[open-science] SPARC author addendum uses CC-NC licence and now all hybrid publishers have followed

Marcus D. Hanwell marcus.hanwell at kitware.com
Tue Dec 13 02:14:38 UTC 2011

On Mon, Dec 12, 2011 at 6:48 PM, Nick Barnes <nb at climatecode.org> wrote:
> On Mon, Dec 12, 2011 at 18:25, Marcus D. Hanwell
> <marcus.hanwell at kitware.com> wrote:
>> The open source world has a lot of experience to offer here, and I
>> don't know of any OSI approved licenses with non-commercial clauses. I
>> hope that the open access community is able to take a similar path, so
>> that we can concentrate on the science.
> I think Marcus is right, that the software world has experience to
> contribute here, so I'd like to say a few words about motivations and
> schools of thought in that world.
> In free software, there are broadly two schools of thought on this
> question of commercial benefit, which may be caricatured as follows
> (bearing in mind that there is a wide spectrum of thought and this is
> just an illustrative sketch).  Both schools are motivated in
> contributing by a desire that their contributions be used - helping
> others who help them in return, working collectively working to solve
> a shared set of problems - and each school includes many who feel that
> commercial benefits should flow, at least in part, back to the
> contributors.  The distinction between the schools is in the relative
> strength of these motivations.
> In school A, the sense of injustice of an unrewarded contribution,
> when money made from a creation doesn't flow back to the creator, is
> felt more strongly than the urge to contribute.  That is, school A
> would rather not contribute than fall victim to such an injustice.
> In school B, the sense of benefit from having one's problems solved,
> and the inherent pleasure of creativity and of contribution, outweighs
> this sense of injustice.  That is, members of school B would rather
> that their contributions are used, even if it is to someone else's
> commercial benefit with no gain to themselves.
> Approximately speaking, school A chooses GPL-like licenses ("viral"
> licenses, akin to CC-SA) and school B chooses BSD-like licenses (very
> liberal, akin to CC-BY).

Very eloquent summary - thank you Nick.
> Of course, many people - including myself - feel both these
> motivations, and others, in varying mixes (and there are other
> orthogonal axes of distinction, such as free / open source), and many
> people contribute to projects without choosing the license.  I myself
> used to choose GPL-like licenses (although usually more terse examples
> such as the Sleepycat license), and now greatly prefer to use BSD
> licenses for my own works.

I certainly used to use the GPL, but now tend toward the BSD (as does
the company I work for).

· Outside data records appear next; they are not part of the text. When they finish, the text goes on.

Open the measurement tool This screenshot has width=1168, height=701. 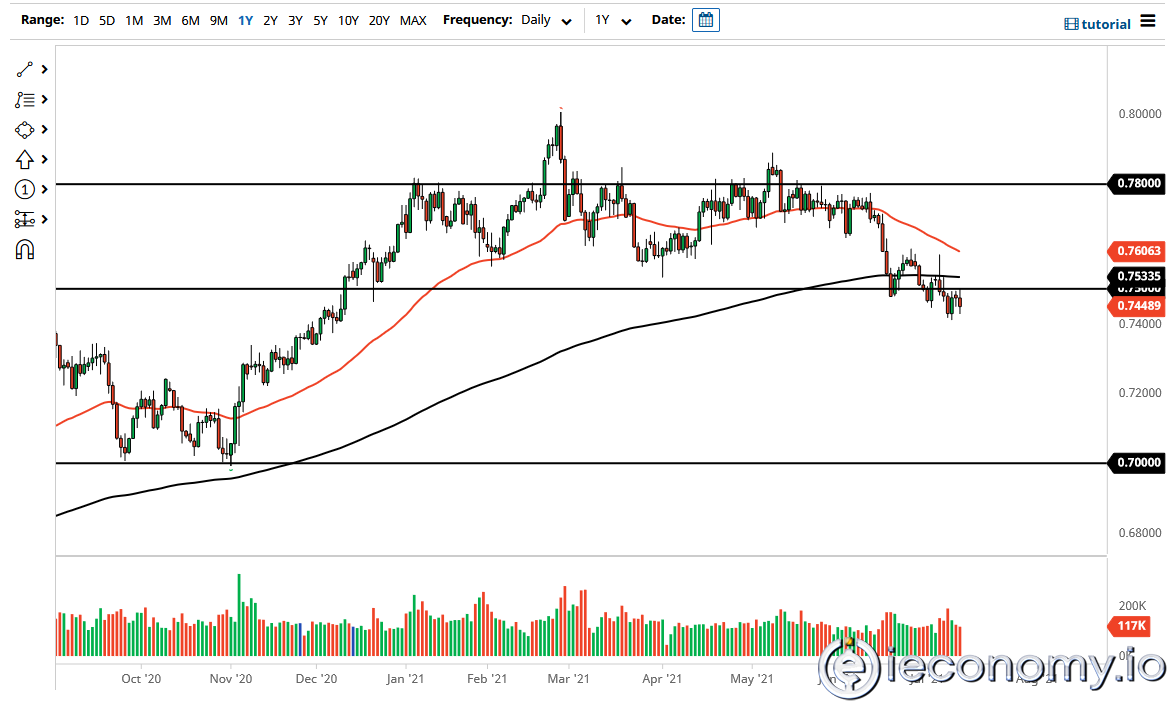[25, 219]
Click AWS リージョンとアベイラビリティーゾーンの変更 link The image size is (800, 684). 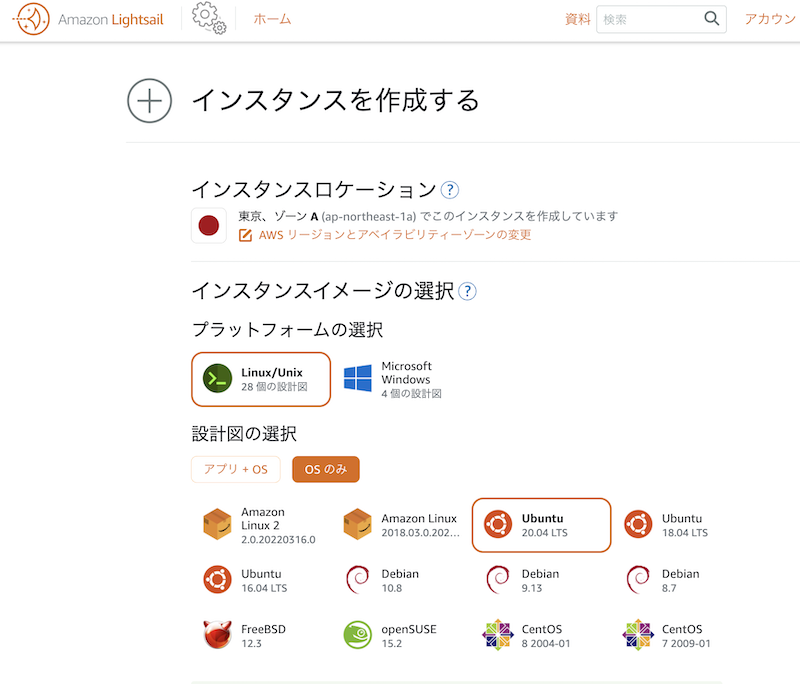point(394,235)
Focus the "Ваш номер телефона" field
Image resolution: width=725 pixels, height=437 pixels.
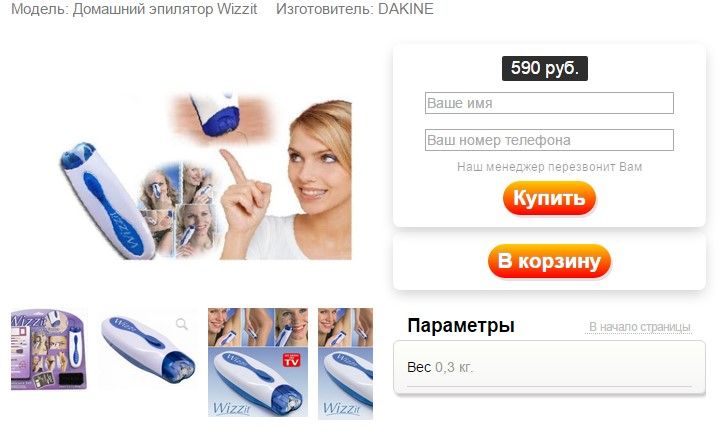(549, 140)
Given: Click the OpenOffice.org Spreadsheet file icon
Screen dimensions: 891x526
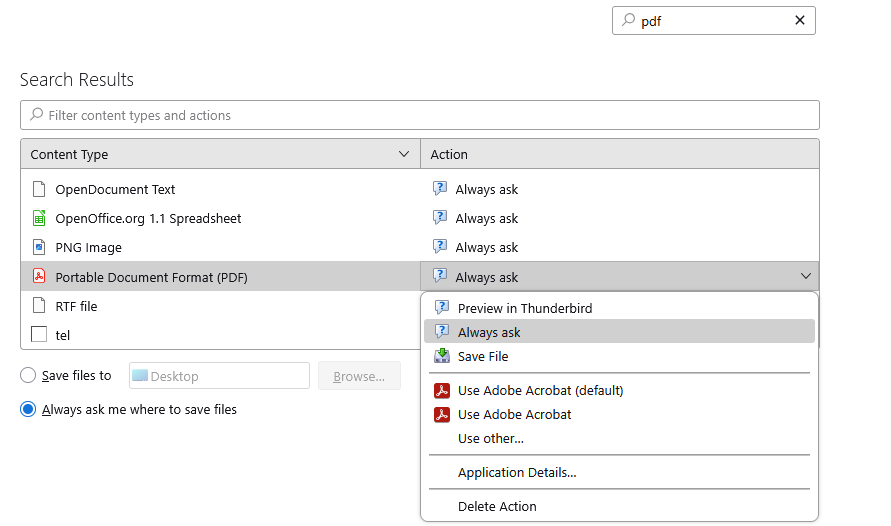Looking at the screenshot, I should (x=39, y=218).
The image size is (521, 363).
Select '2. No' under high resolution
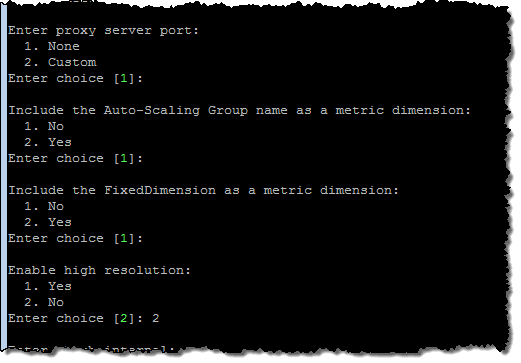click(44, 302)
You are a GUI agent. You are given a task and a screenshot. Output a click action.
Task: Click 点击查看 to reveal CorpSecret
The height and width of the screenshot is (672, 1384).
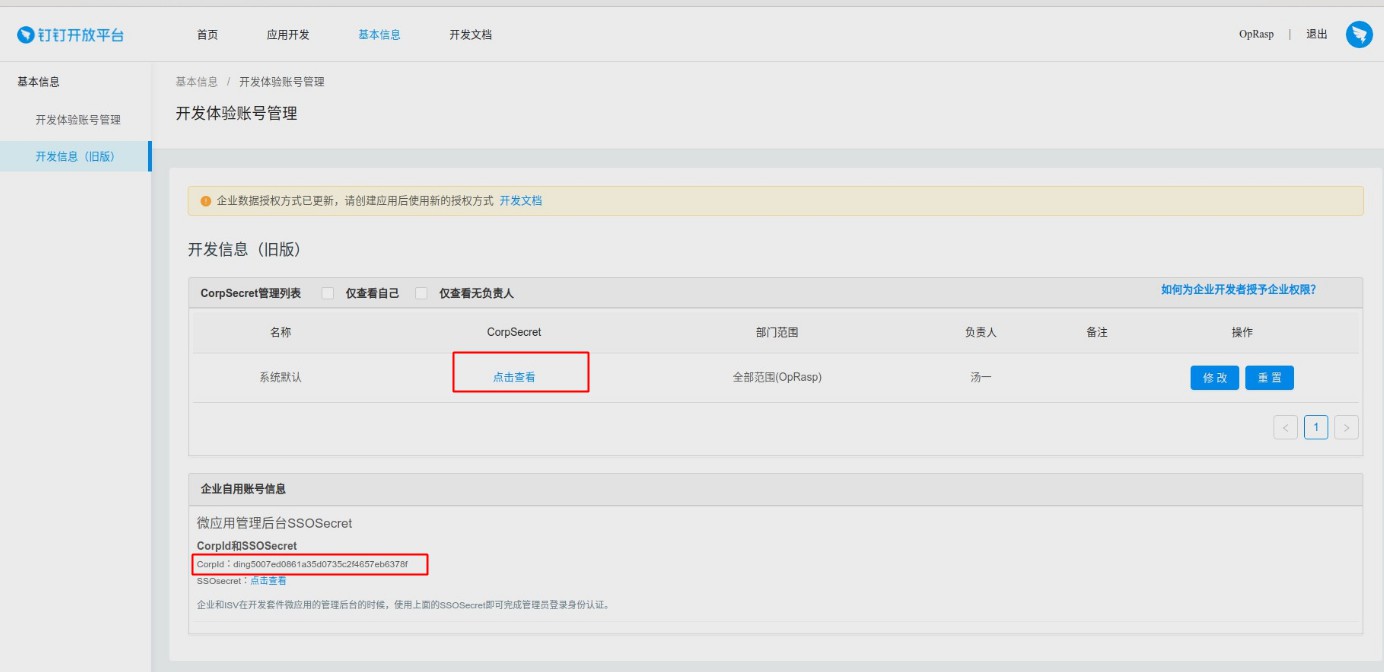click(514, 378)
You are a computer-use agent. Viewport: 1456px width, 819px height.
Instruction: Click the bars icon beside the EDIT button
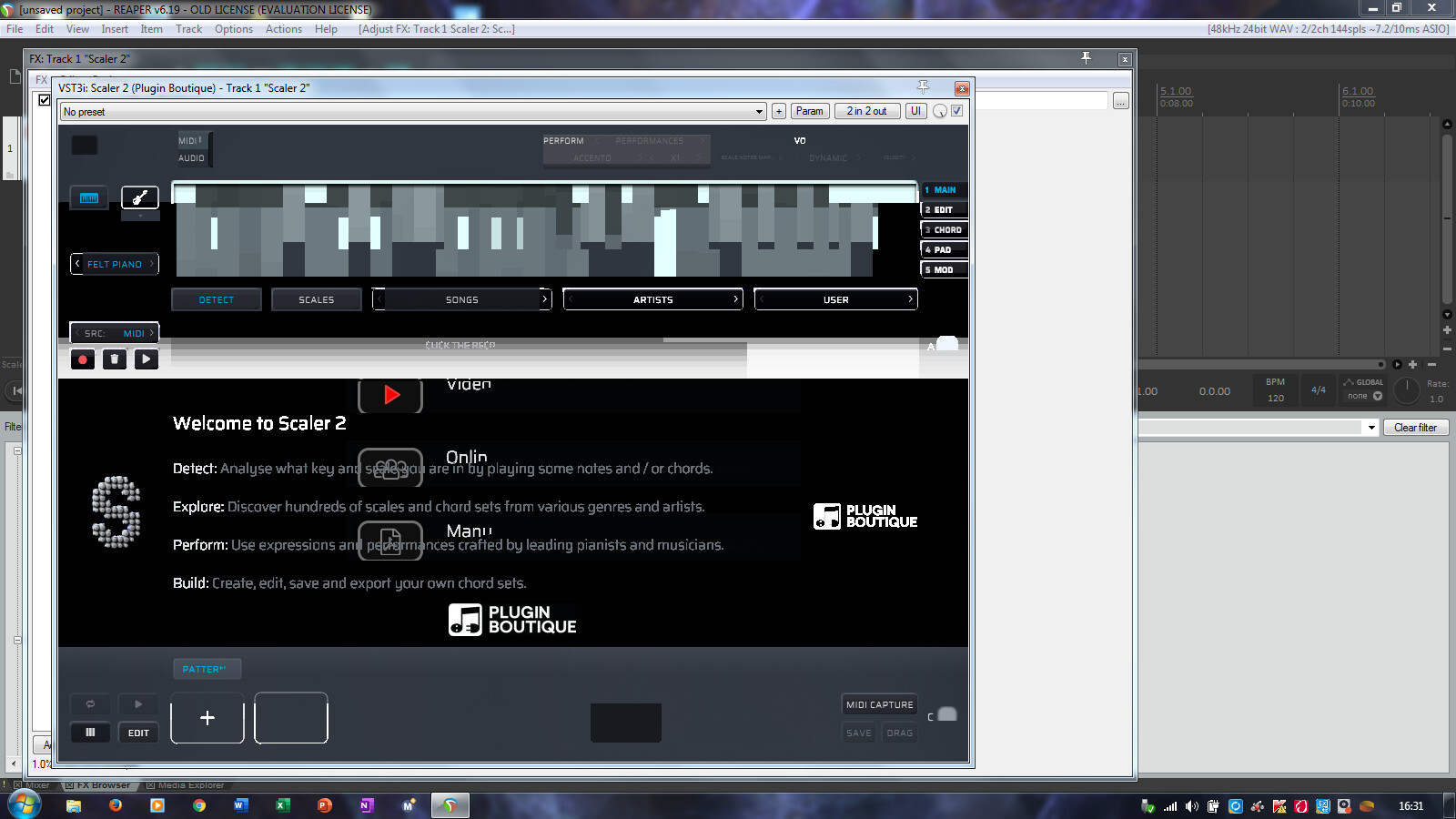click(90, 733)
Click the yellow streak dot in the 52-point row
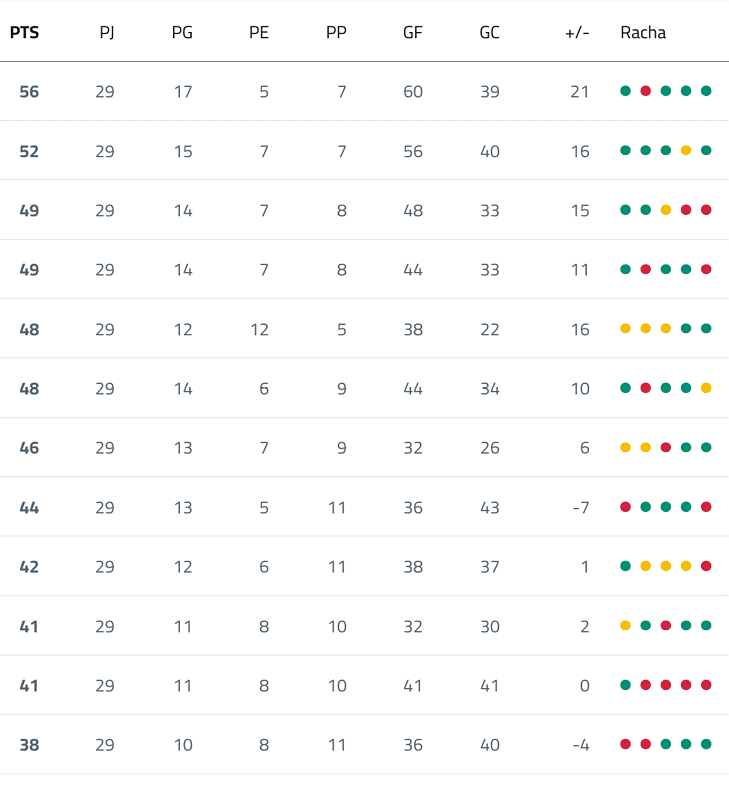This screenshot has height=803, width=729. [x=686, y=151]
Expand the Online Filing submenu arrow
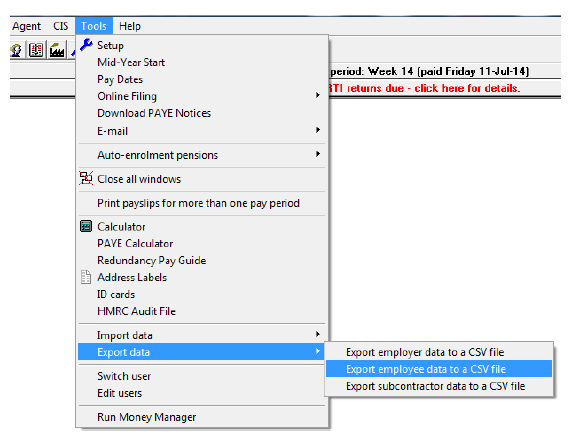This screenshot has width=580, height=437. (x=318, y=95)
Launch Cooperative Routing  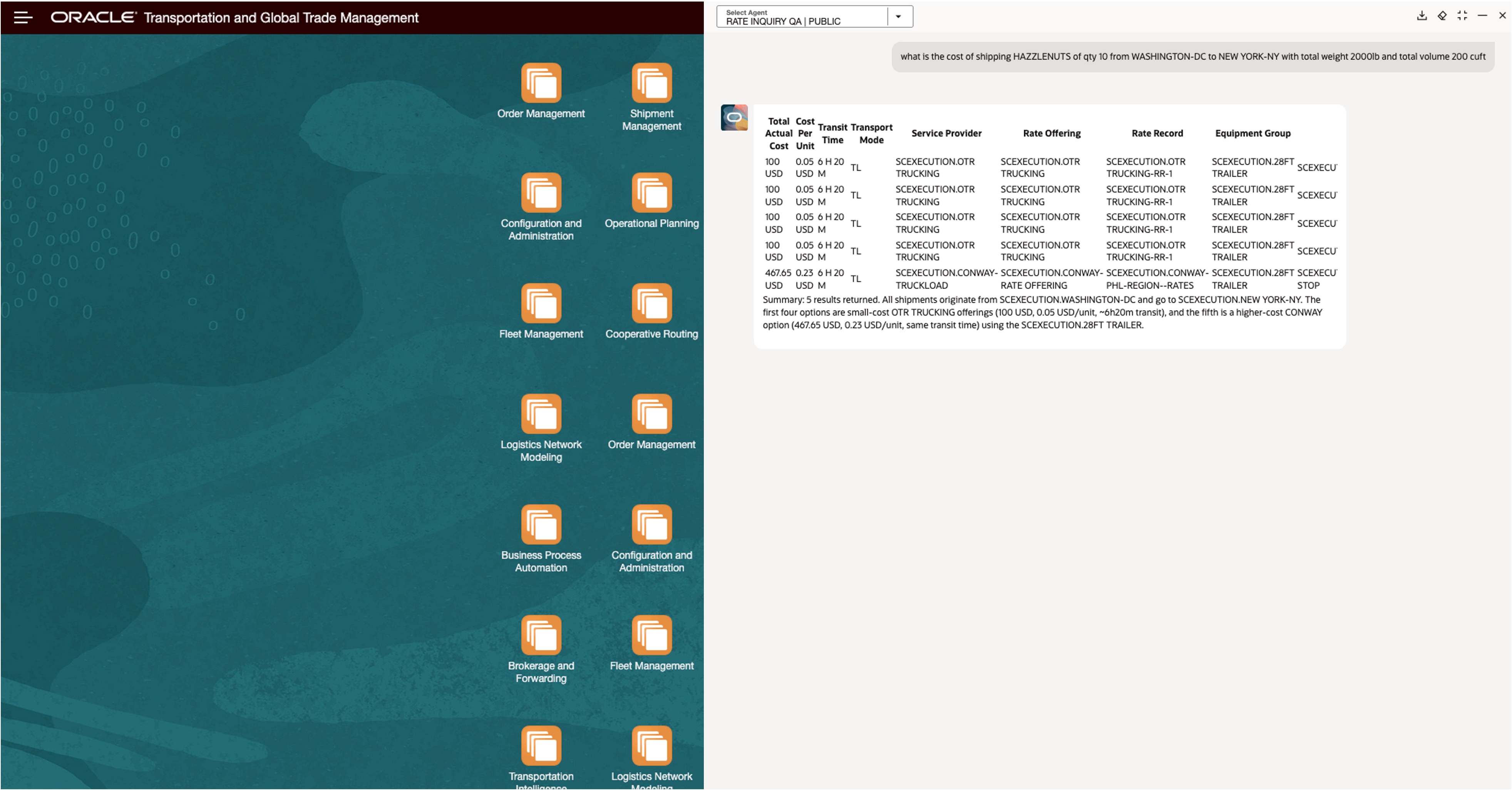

I think it is important to note that there is
no NC, this goes against any of the OSI approved licenses - you cannot
place conditions on how the code is used (commercial, non-commercial,
academic only etc).

As Nick noted, there really is only rough equivalents to CC-BY, CC-SA
and CC-0 type licensing. SA is more viral, meaning that you could make
a charge to others to download the data, but they would be free to
redistribute under CC-SA for example.